Zij heeft daartoe het gehele vermogen uit de verkoop van de voormalige echtelijke woning aangewend. Voorts heeft de vrouw een dienstverband als verkoopster opgebouwd. In die functie is zij thans 32 uur per week werkzaam.
De rechtbank is met de vrouw van oordeel dat zij, gezien haar opleidingsniveau en arbeidsverleden, geen aanzienlijk hoger inkomen zou kunnen genereren dan zij thans verwerft. Hoewel de vrouw zich na de echtscheiding heeft ingespannen een eigen inkomen te verwerven en haar verdiencapaciteit te benutten, heeft zij naar het oordeel van de rechtbank echter ten onrechte nagelaten de termijn van twaalf jaar te gebruiken om haar levensstandaard aan haar eigen inkomen aan te passen.

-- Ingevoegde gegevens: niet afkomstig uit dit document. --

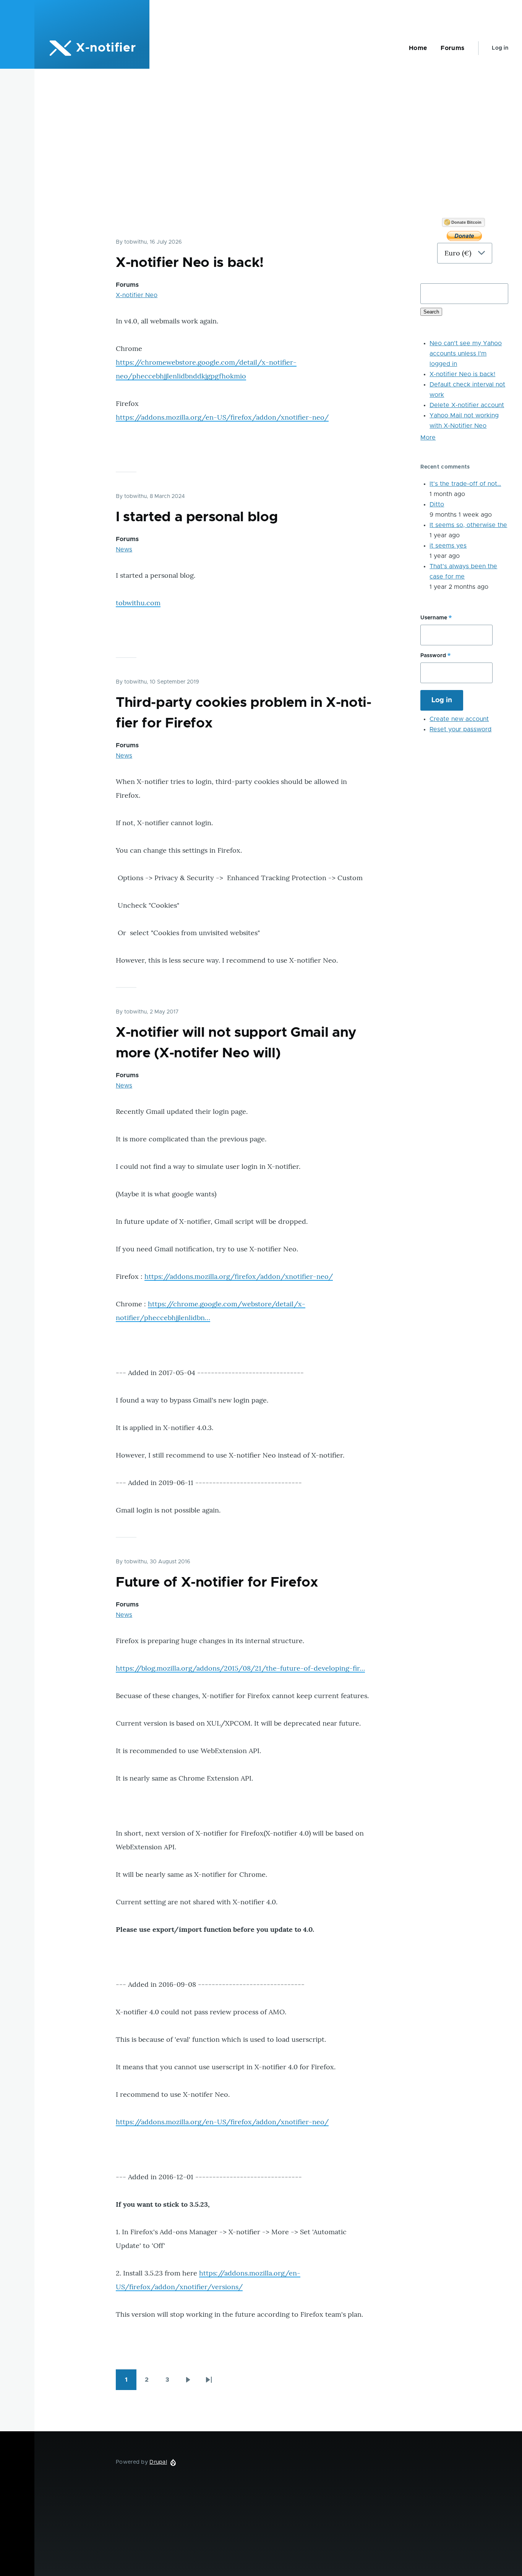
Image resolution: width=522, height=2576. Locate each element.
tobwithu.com (138, 602)
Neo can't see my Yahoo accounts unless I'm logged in (466, 353)
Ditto (437, 504)
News (124, 549)
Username (433, 618)
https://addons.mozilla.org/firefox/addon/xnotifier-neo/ (238, 1276)
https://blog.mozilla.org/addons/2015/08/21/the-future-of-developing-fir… (240, 1668)
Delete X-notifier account (467, 405)
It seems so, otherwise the (468, 525)
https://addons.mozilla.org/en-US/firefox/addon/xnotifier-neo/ (222, 417)
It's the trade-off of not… (465, 484)
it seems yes (448, 546)
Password (433, 655)
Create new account (459, 719)
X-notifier (106, 48)
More (428, 438)
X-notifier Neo (136, 295)
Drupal (158, 2462)
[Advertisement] (278, 160)
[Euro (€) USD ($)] (464, 245)
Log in (500, 48)
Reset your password (460, 729)
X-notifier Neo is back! (462, 374)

Daartoe overweegt de rechtbank dat voor de vrouw voorzienbaar was dat de alimentatieverplichting van de man eindig was. In dat verband had het onder meer op de weg van de vrouw gelegen niet het gehele vermogen verkregen uit de verkoop van de voormalige echtelijke woning aan te wenden voor de aankoop van een nieuwe woning, maar een deel daarvan te reserveren dan wel te investeren. Voorts moet de vrouw, na verloop van tijd, een redelijke inschatting hebben kunnen maken van haar eigen verdiencapaciteit. De vrouw heeft aldus voldoende mogelijkheden gehad om haar leven zodanig in te richten dat zij in haar eigen levensonderhoud zou kunnen voorzien. Voor zover de vrouw haar levensstandaard niet heeft aangepast, kan dit niet worden afgewenteld op de man, nu deze erop mocht vertrouwen na afloop van de wettelijke termijn van twaalf jaar niet langer tot de alimentatiebetaling verplicht te zijn. Dat de man nog immer over voldoende draagkracht beschikt om de partneralimentatie te voldoen, maakt het voorgaande niet anders.
Gelet op het vorenoverwoge is de rechtbank van oordeel dat de beëindiging van de verplichting tot levensonderhoud voor de vrouw weliswaar ingrijpend is, doch niet zo ingrijpend dat dit naar maatstaven van redelijkheid en billijkheid niet van de vrouw kan worden gevergd. De rechtbank zal dan ook het verzoek van de vrouw afwijzen.
Gelet op het feit dat partijen ex-echtgenoten zijn, ziet de rechtbank aanleiding de proceskosten te compenseren als hierna vermeld.
wijst het verzoek van de vrouw af;
bepaalt dat iedere partij de eigen proceskosten draagt;
wijst af het meer of anders verzochte.
Deze beschikking is gegeven door mr. C.W. de Wit in tegenwoordigheid van mr. L.F.A. Bos als griffier, en uitgesproken ter openbare terechtzitting van 5 februari 2008.